Module Tools Coverage
PPTX 3 Create (title/content/image/style), read slide structure, edit (text/notes/layout)
DOCX 3 Create (paragraph/table/image/list, preset styles for academic/business), read, find-and-replace
XLSX 4 Create workbook (multi-sheet), read, append write, insert chart
PDF 6 Generate (with CJK font cascade registration), read, merge, split, watermark, rasterize to PNG
IMAGE 5 Create canvas, read metadata, processing pipeline (resize/crop/filter/text/etc.), format conversion, multi-image compositing (grid/horizontal/vertical)
BLENDER 3 Python script execution, scene structure query, EEVEE/Cycles rendering
SVG 1 Text-description-based vector scene synthesis
CHART 2 Single chart + multi-subplot dashboard (bar/line/scatter/pie/area/hist/heatmap/radar/box/stem/step)
MATLAB 2 Expression evaluation, .m script execution (with GBK encoding compatibility)
FFMPEG 6 Media probe, transcode, time-range clip, frame screenshot, GIF generation, custom exec
GIMP 2 Script-Fu batch processing (gimp-console headless), Python-Fu scripting
INKSCAPE 2 Inkscape Actions command execution, SVG→PNG/PDF format conversion
FREECAD 2 FreeCADCmd script execution, parametric shape modeling with STEP export
GODOT 3 GDScript project execution, scene running (with timeout resilience), export to executable
UTILS 10 File read/write/copy/move/delete/list/open, shell execution, Python execution, system info

System Architecture

┌─────────────────────────────────────────────────────┐
│                VS Code Copilot Agent                │
│             (LLM ↔ Tool Dispatcher)                 │
└──────────┬──────────────────────────┬───────────────┘
           │ stdio                    │ stdio / HTTP
           ▼                          ▼
┌─────────────────────┐  ┌──────────────────────────┐
│    omni-mcp         │  │   External MCP Services  │
│  (omni_mcp.py)      │  │  ┌─────────────────────┐ │
│                     │  │  │ playwright (npx)    │ │
│  54 tools across    │  │  ├─────────────────────┤ │
│  15 modules         │  │  │ github (HTTP API)   │ │
│                     │  │  ├─────────────────────┤ │
│  Office / Image /   │  │  │ blender-mcp (uvx)   │ │
│  Media / CAD /      │  │  ├─────────────────────┤ │
│  Chart / Utils      │  │  │ freecad-mcp (uvx)   │ │
│                     │  │  ├─────────────────────┤ │
│                     │  │  │ godot-mcp (npx)     │ │
│                     │  │  ├─────────────────────┤ │
│                     │  │  │ matlab (Go binary)  │ │
│                     │  │  └─────────────────────┘ │
└─────────────────────┘  └──────────────────────────┘
           │                          │
           ▼                          ▼
┌─────────────────────────────────────────────────────┐
│              Local Executables & Runtimes           │
│  Blender · MATLAB · FFmpeg · GIMP · Inkscape ·      │
│  FreeCAD · Godot · Python · Node.js                 │
└─────────────────────────────────────────────────────┘

Dispatch flow: Agent receives user intent → selects tool(s) → invokes corresponding MCP service via stdio/HTTP → service delegates to local executable → returns JSON result or generated artifact.


Detailed Setup Guide

3.1 Environment Preparation

Python Dependencies

pip install mcp python-pptx python-docx openpyxl pymupdf Pillow matplotlib numpy reportlab

External Software

The table below lists the version combinations that have been fully validated. Not all are required — modules for uninstalled software will return clear "not found" diagnostics at call time.

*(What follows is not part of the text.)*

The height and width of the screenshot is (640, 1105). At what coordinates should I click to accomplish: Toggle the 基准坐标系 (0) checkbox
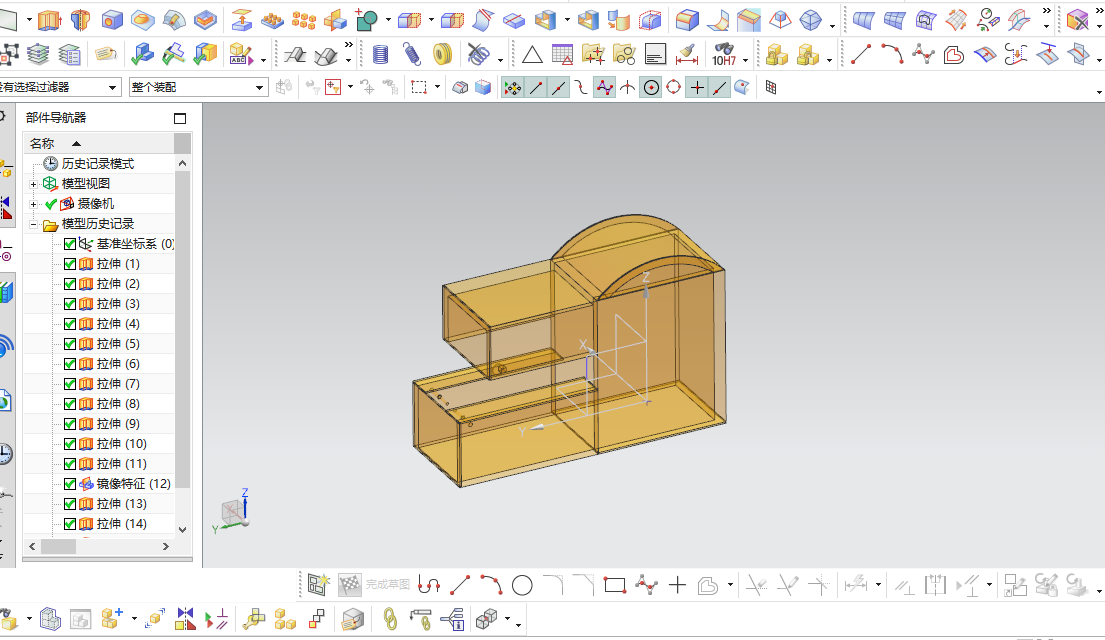[70, 244]
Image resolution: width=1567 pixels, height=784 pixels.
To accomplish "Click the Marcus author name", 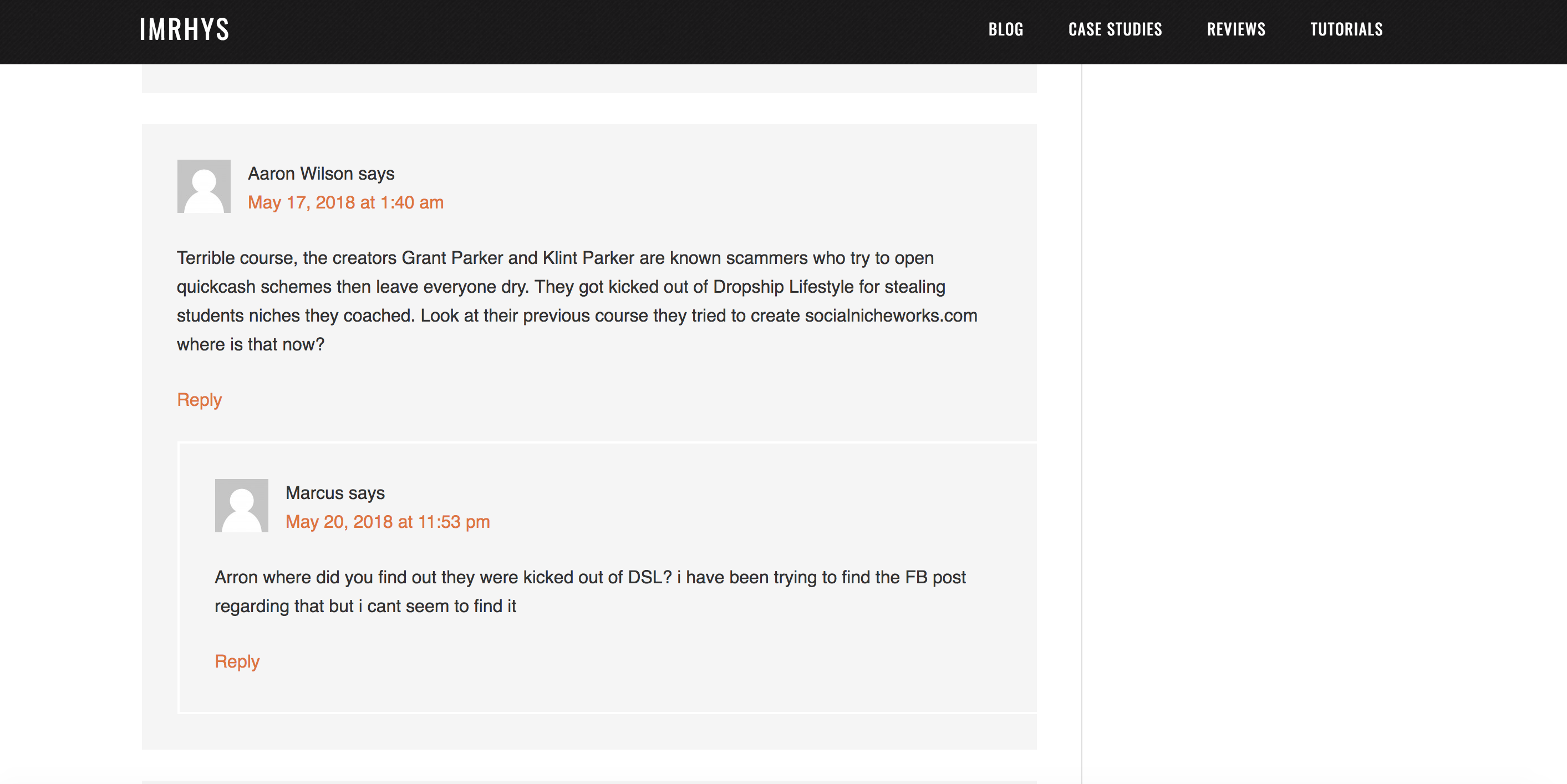I will [x=314, y=493].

Software Tested Version Purpose Installation
Blender 4.x 3D scene scripting + rendering blender.org
MATLAB R2024b+ Scientific computing, signal processing, plotting MathWorks official installer
FFmpeg 7.x Video transcoding, clipping, GIF winget install FFmpeg or manual download
GIMP 3.0.8 Image batch processing gimp.org (must include gimp-console)
Inkscape 1.4.2 SVG editing + format conversion inkscape.org
FreeCAD 1.0+ Parametric CAD modeling freecad.org
Godot 4.6.1 Game project execution + export godotengine.org
Node.js 18+ Runs npx-launched external MCPs nodejs.org
uv 0.4+ Runs uvx-launched external MCPs pip install uv or winget install astral-sh.uv

Package Manager Prerequisites

External MCP services are launched via npx (Node.js) or uvx (uv). Verify availability first:

# Check Node.js / npm / npx
node -v          # Expected: v18.x or higher
npx --version    # Expected: 10.x or higher

# Check uv / uvx
uv --version     # Expected: 0.4.x or higher
uvx --version    # Expected: same (uvx is a uv subcommand)

If npx is unavailable, install Node.js first. If uvx is unavailable, install uv first.

3.2 omni-mcp Executable Path Configuration

Open omni_mcp.py. The CONFIG section at the top declares path constants for each external executable. The server uses a _find() function to auto-search common installation directories at startup, but manual verification is recommended:

# ========== CONFIG ==========
BLENDER  = r"D:\Blender\blender.exe"
MATLAB   = _find(r"C:\Program Files\MATLAB\*\bin\matlab.exe",
                 r"D:\MATLAB\*\bin\matlab.exe") or "matlab"
FFMPEG   = _find(r"C:\Users\*\...\*ffmpeg*\ffmpeg*.exe") or "ffmpeg"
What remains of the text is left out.